> Work task
Under this line is a listing; return exactly the lines starting at the one with "Task: Open the" and running down to the one with "the green waveform", and leave out its pictures.

> Excerpted data
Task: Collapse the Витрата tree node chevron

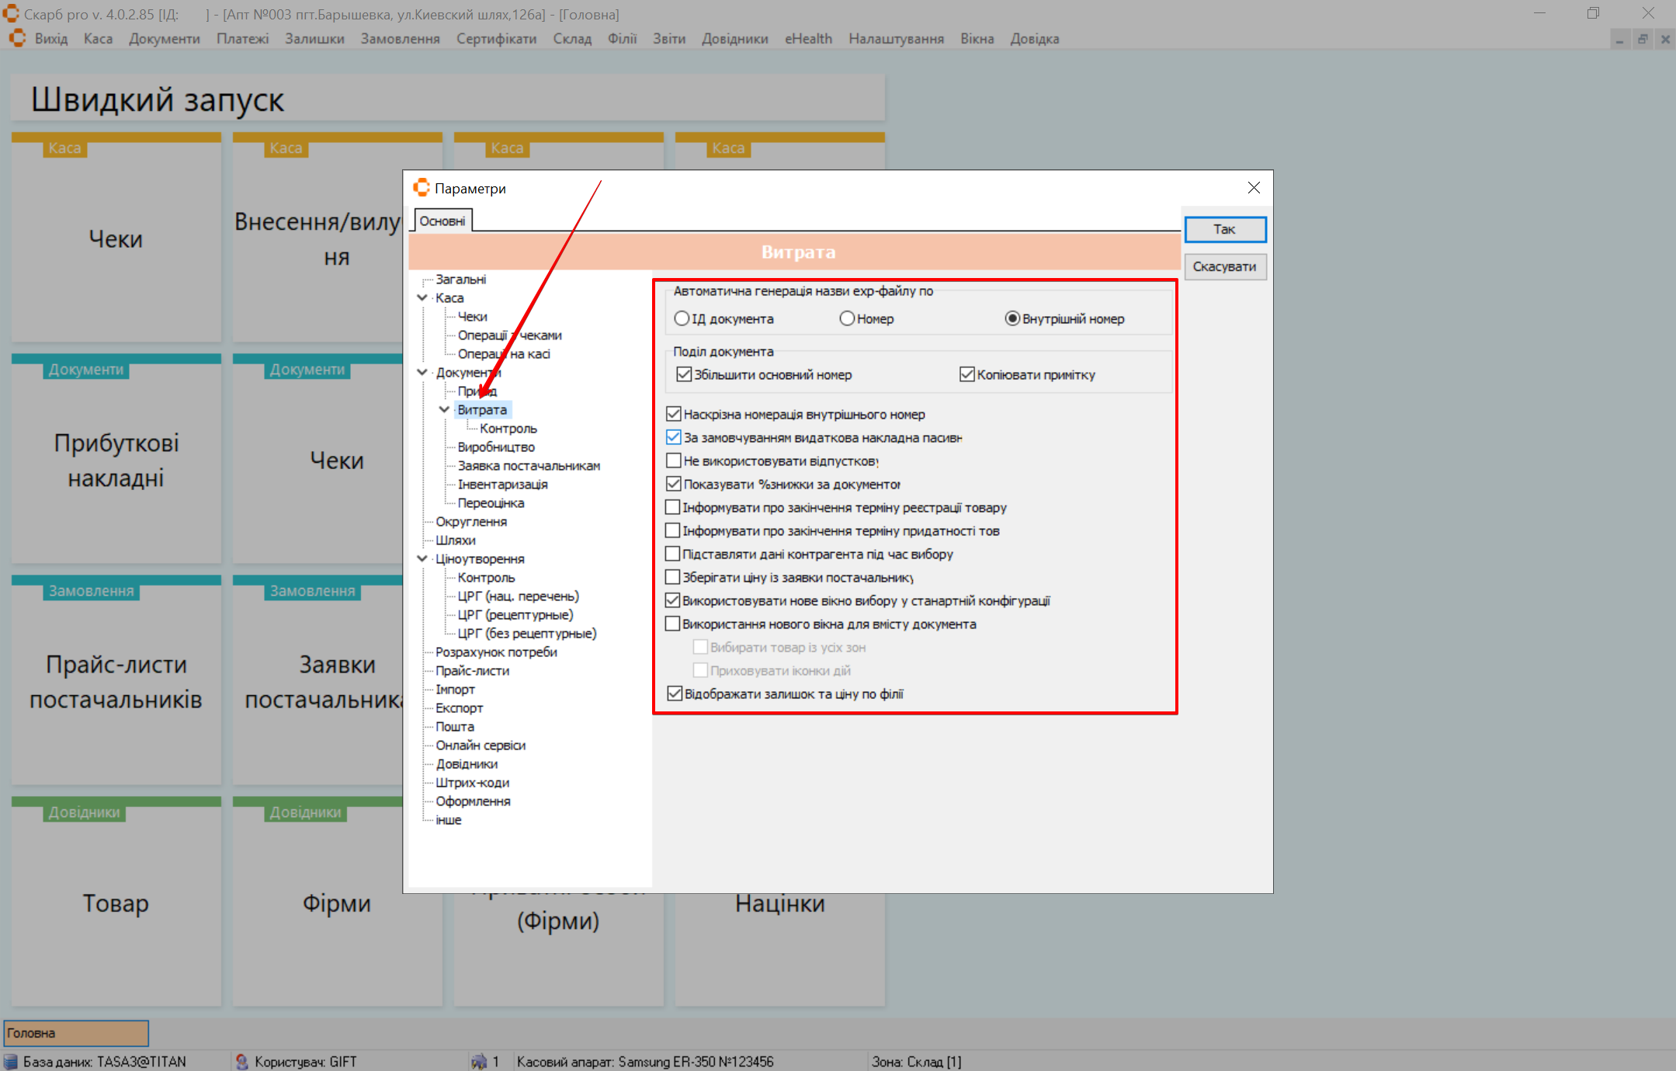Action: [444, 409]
...
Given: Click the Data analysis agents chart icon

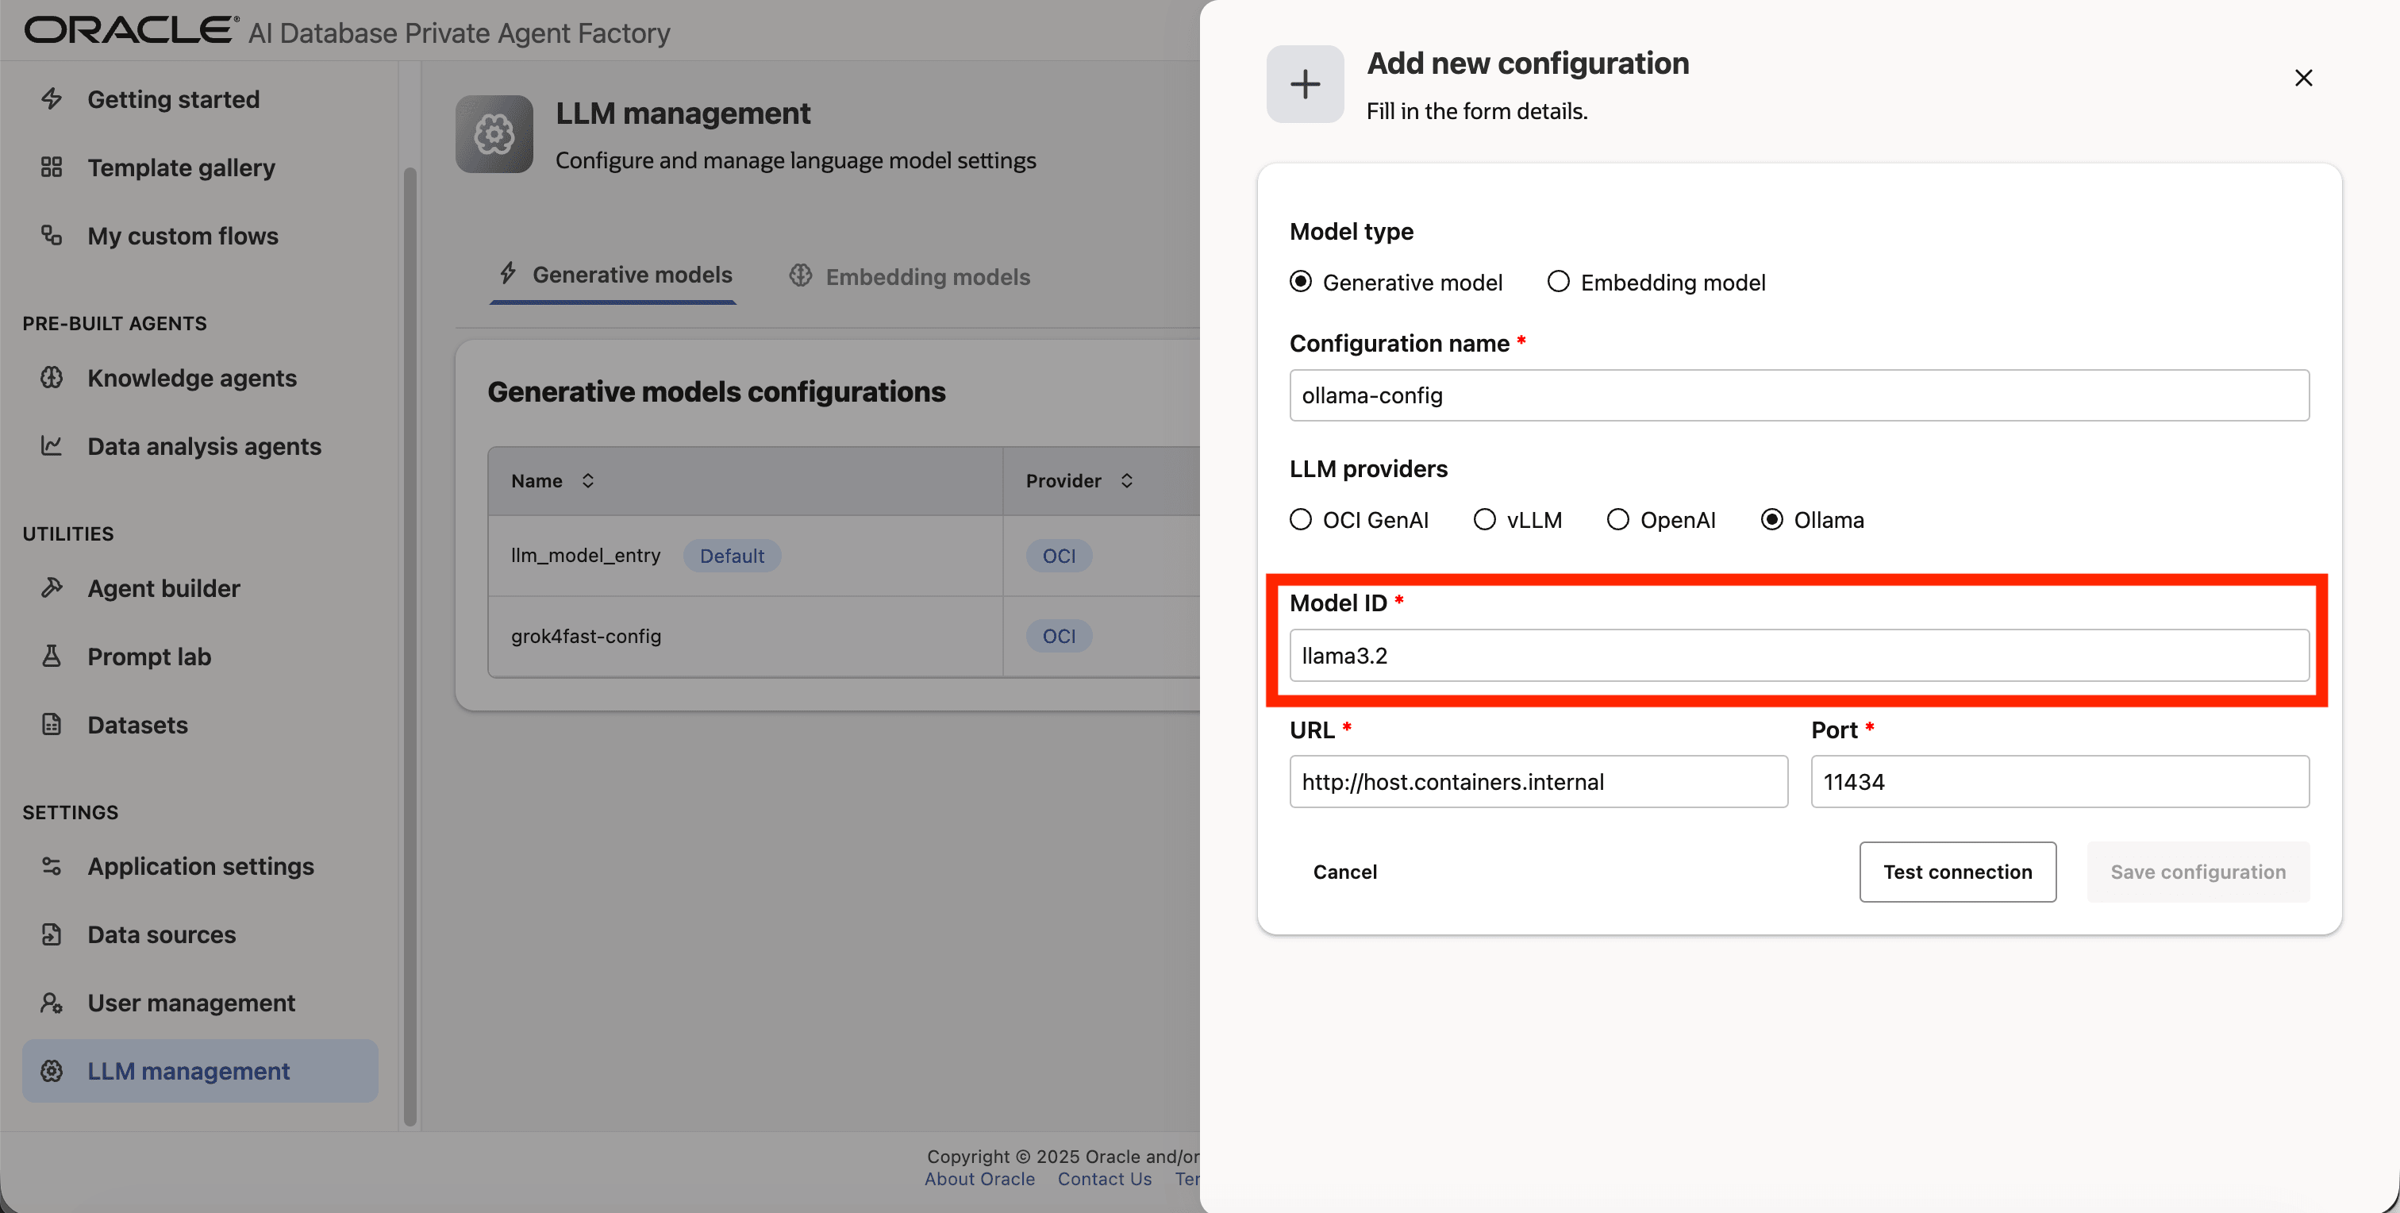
---
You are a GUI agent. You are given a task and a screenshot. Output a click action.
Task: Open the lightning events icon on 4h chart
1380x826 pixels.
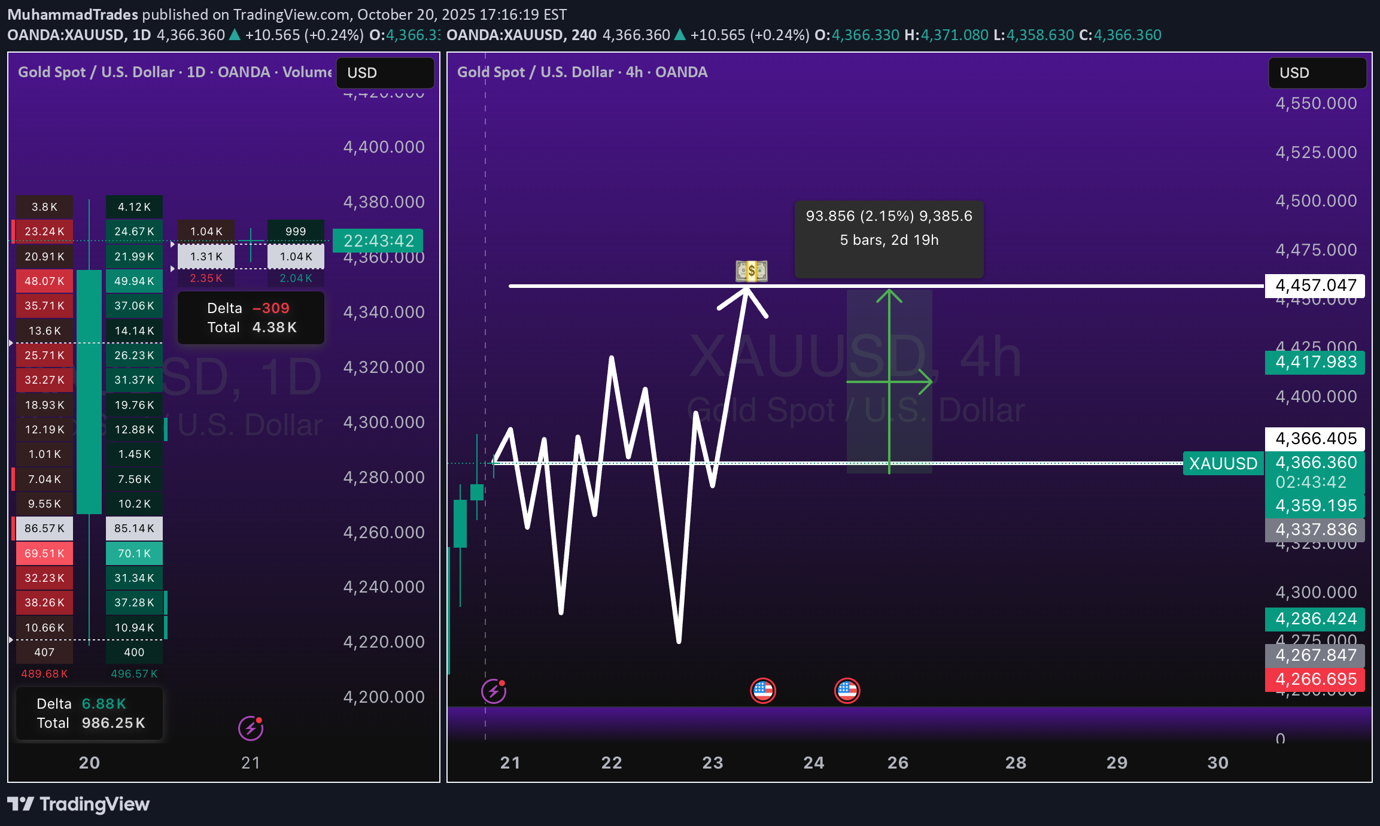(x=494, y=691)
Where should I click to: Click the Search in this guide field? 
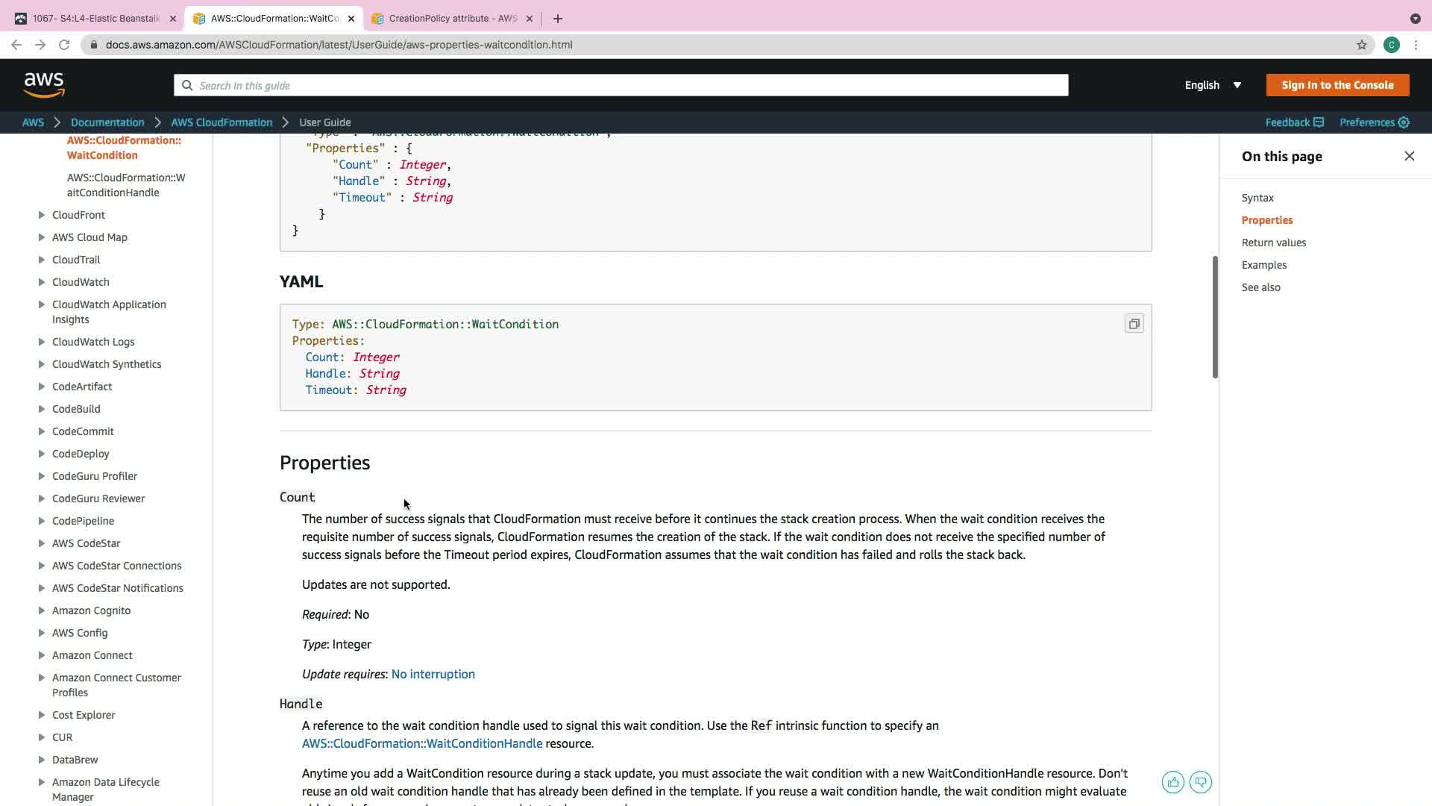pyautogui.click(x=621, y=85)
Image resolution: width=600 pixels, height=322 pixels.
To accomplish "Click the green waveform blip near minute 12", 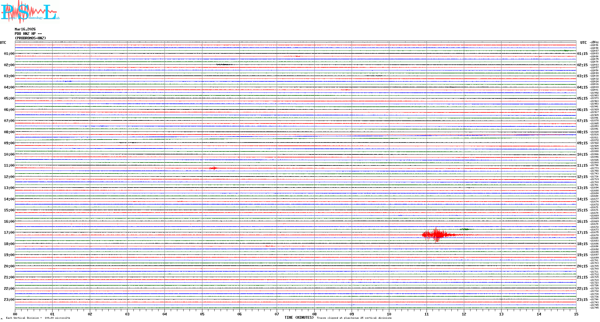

> Task response
Task: Open the lightning events icon on 4h chart
1380x826 pixels.
(x=494, y=691)
Where should I click to: Click the Search in this guide field? 
pyautogui.click(x=621, y=85)
Image resolution: width=600 pixels, height=322 pixels.
To accomplish "Click the green waveform blip near minute 12", 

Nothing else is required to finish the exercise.